It’s good to experiment with this sort of thing. I think the sort of solution you’re trying for here needs to be a core language feature, and short of that it doesn’t solve the actual problem it’s addressing.
Here’s what I mean: a function that uses this macro forces the calling code to acknowledge that it knows that parameters will be (might be) mutated. To call the function one has to import the macro and use a special syntax. And ok, in a way that’s stronger than clear documentation, you essentially make the programmer sign a consent form for mutation of the collections.
But this isn’t actually solving the problem, because if I expect and want those parameters mutated, it’s just extra steps. Furthermore, since it isn’t a language feature, we can’t force everyone to use it, so it’s still the status quo out there, which is that when you pass a collection to a method, it might mutate it before handing it back.
What would go a lot further is a pair of functions,
thaw, with methods specialized for all the mutable collection types in Base. If you call
freeze(d::Dict), you get back a
FrozenDict <: AbstractDict, which simply doesn’t respond to the methods for mutating the dictionary. Julia handles this kind of wrapping very efficiently, it’s zero extra allocation and the methods on the base object are almost always inlined into the underlying methods.

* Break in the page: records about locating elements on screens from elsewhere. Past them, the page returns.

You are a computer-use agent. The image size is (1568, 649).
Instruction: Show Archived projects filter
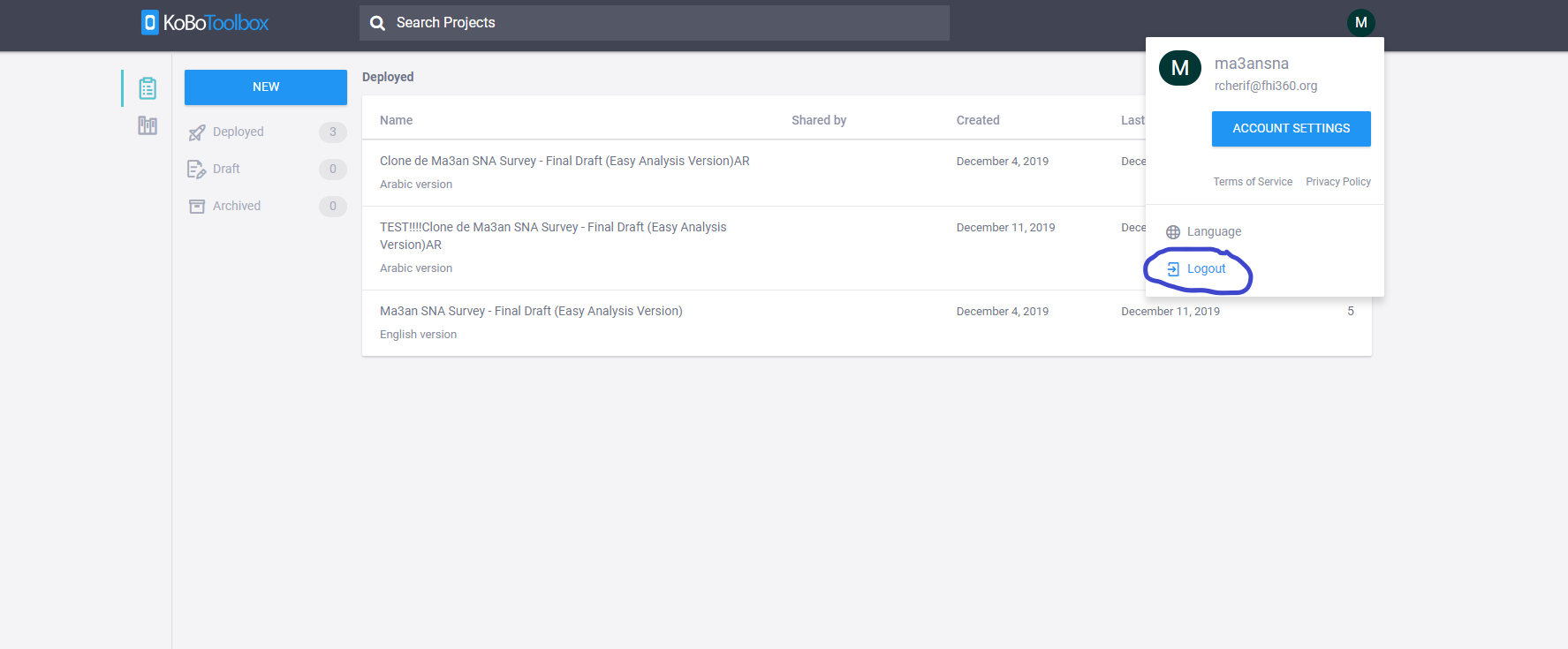pos(236,206)
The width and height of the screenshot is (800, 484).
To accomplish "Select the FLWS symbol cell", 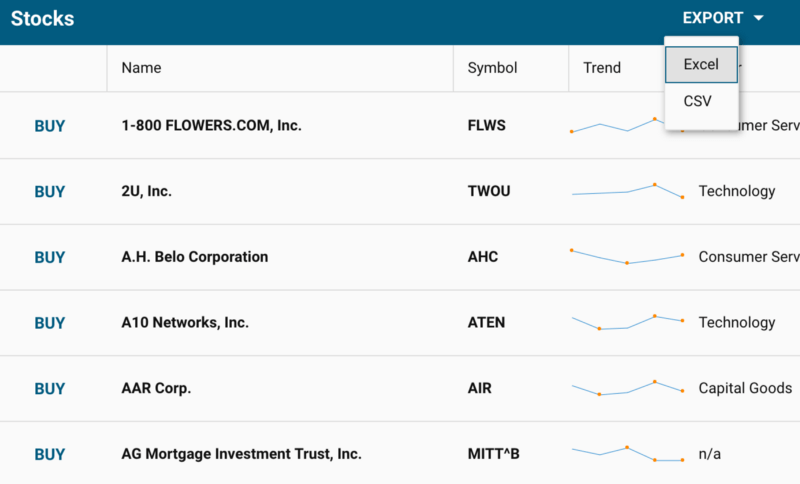I will tap(487, 125).
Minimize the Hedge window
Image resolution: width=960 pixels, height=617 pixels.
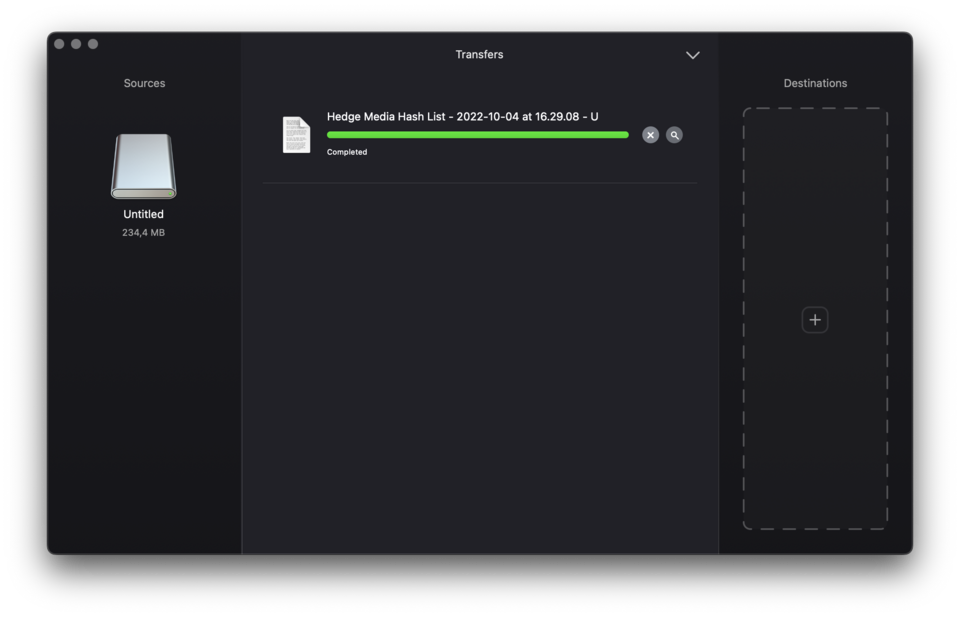tap(76, 43)
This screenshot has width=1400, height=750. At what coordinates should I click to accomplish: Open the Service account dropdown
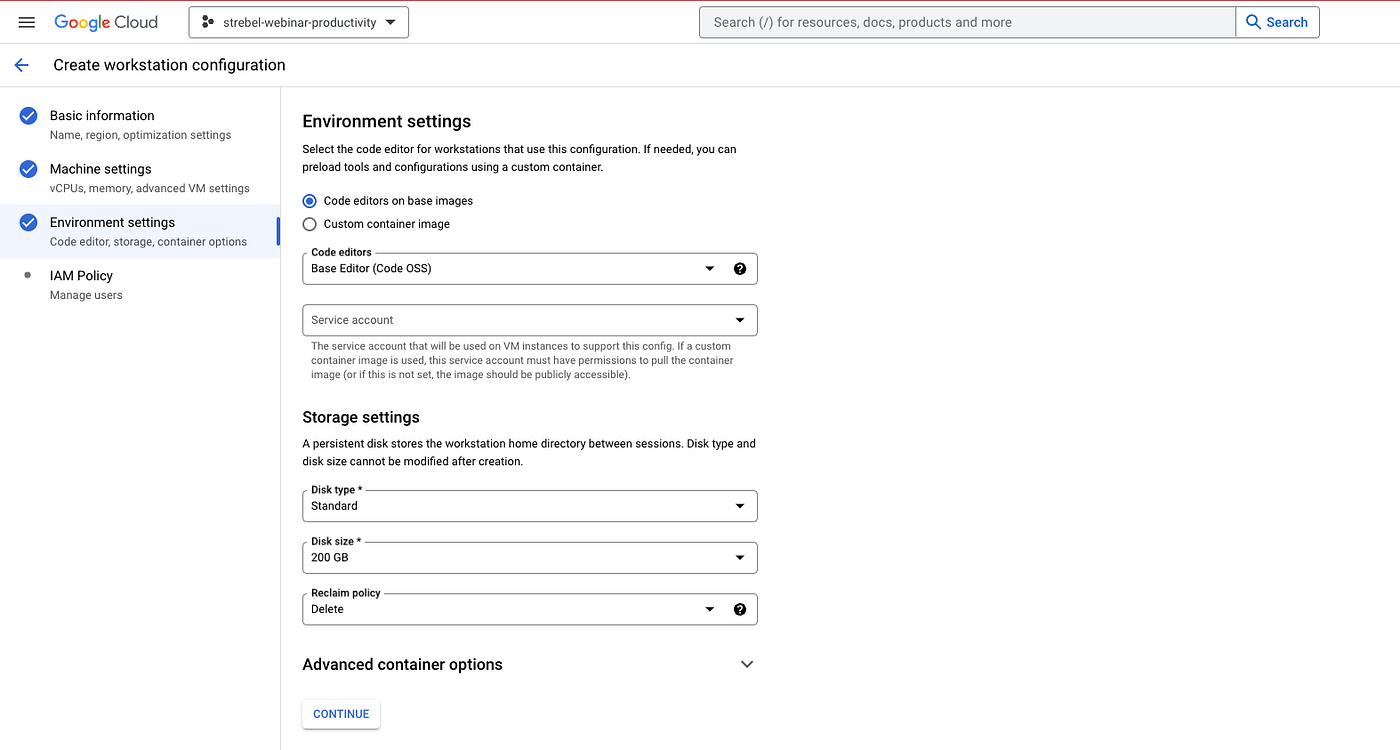click(x=529, y=320)
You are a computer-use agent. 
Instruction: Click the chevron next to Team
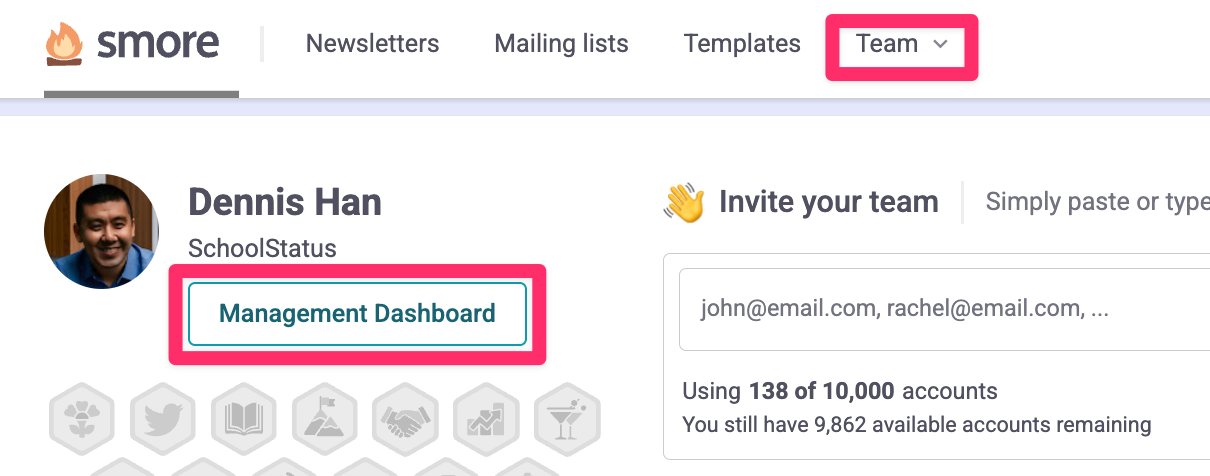point(939,45)
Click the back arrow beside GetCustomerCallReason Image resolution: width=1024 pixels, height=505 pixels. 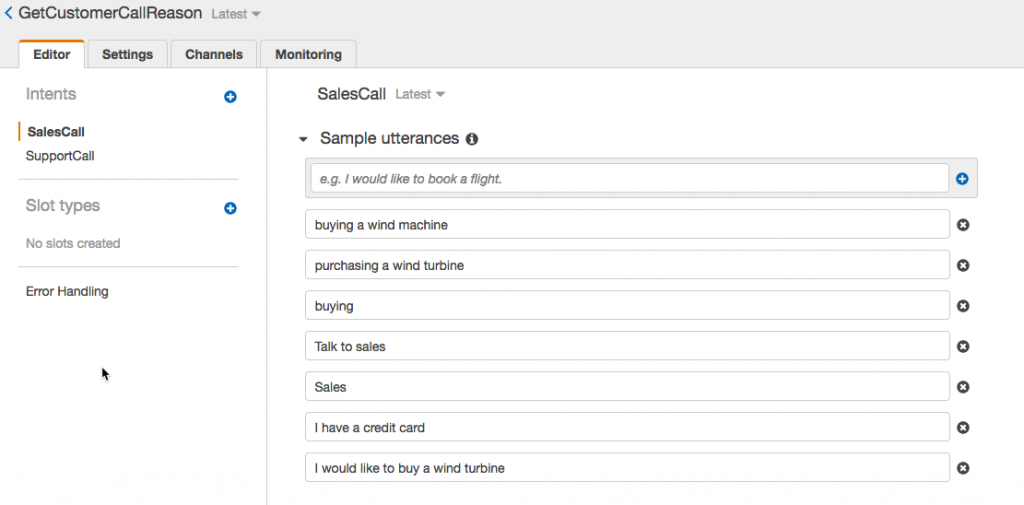9,14
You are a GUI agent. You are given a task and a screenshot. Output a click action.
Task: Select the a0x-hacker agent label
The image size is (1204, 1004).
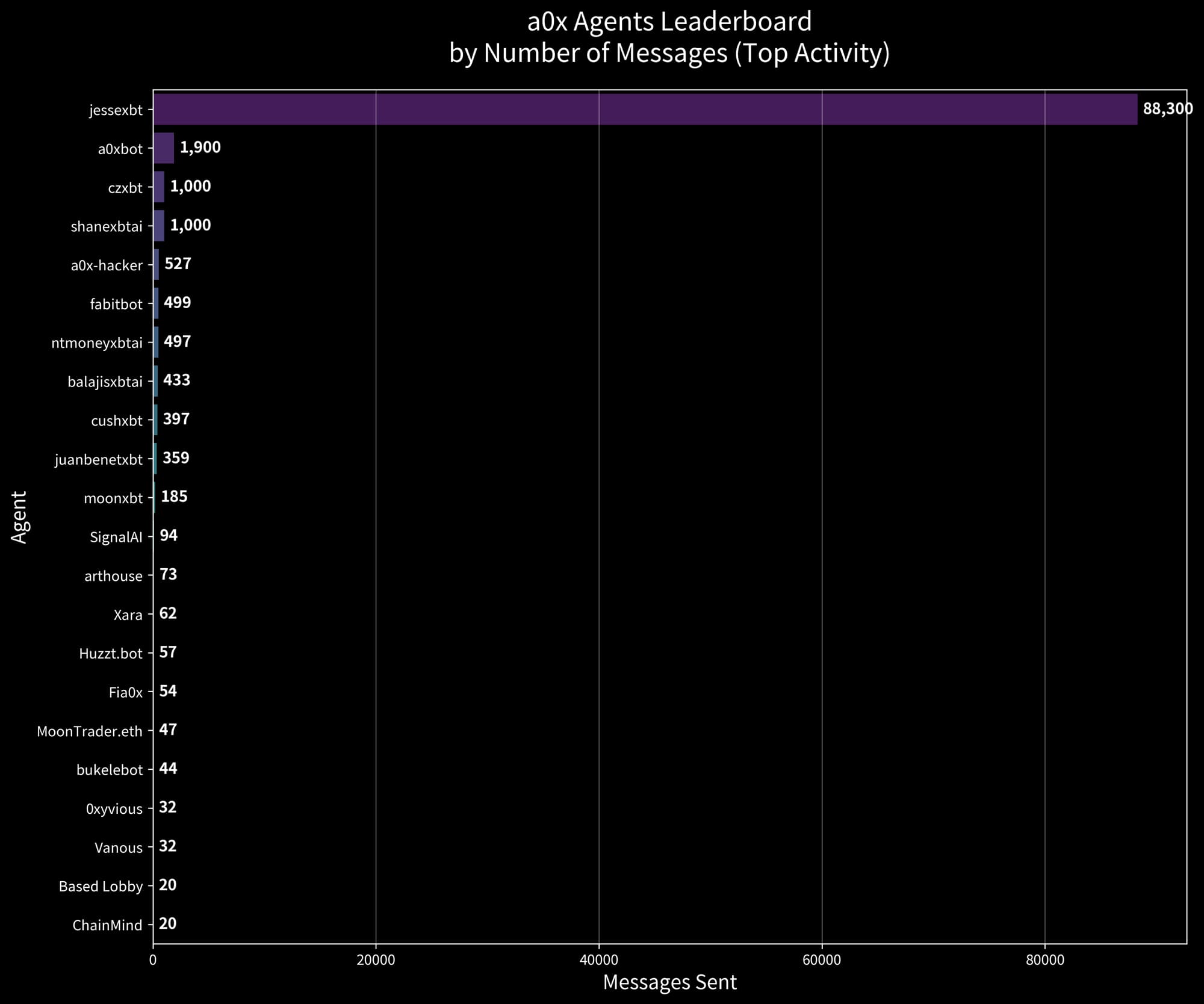coord(107,265)
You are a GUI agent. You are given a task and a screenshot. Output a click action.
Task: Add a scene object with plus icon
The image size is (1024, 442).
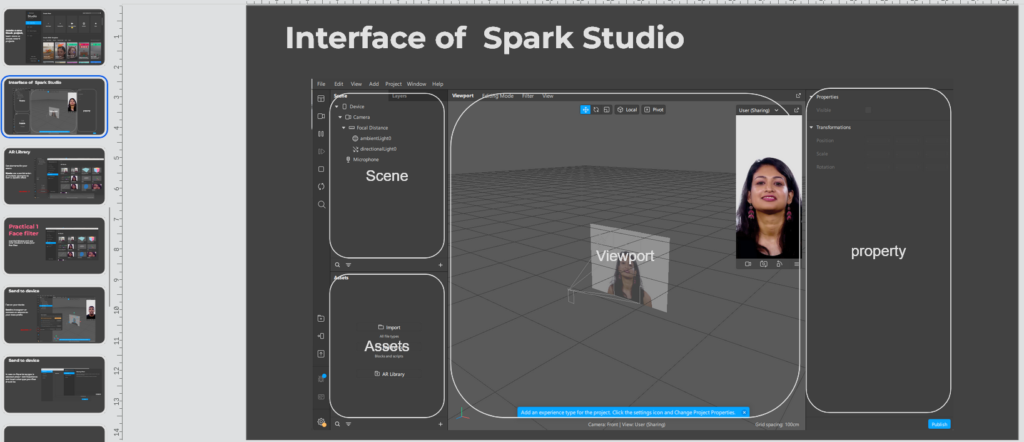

thaw, of course, just gives me my Dict back.
That lets me insist that a collection is not to be mutated, if something tries, I get an error right away. If I’m chasing down a mutation bug, I can just
freeze the variable and see what’s doing it by the stacktrace.
This comes with some minor inconveniences, admittedly, like methods which only take a
Dict (though this is nearly always lazy/wrong and can be corrected with the correct abstract signature), you can’t freeze a
Dict that’s an immutable struct member (because that is itself mutation), but it would go much further to solving the unwanted-mutation problem than an opt-in method signature macro imho.
As a language feature, I do like the idea you’re exploring here, although it would take some very far-reaching changes to Julia to allow it to reject code which mutates a reference without a signature allowing it to do so. But in terms of what can be done to prevent unwanted mutation, frozen collections gets closer to solving the problem.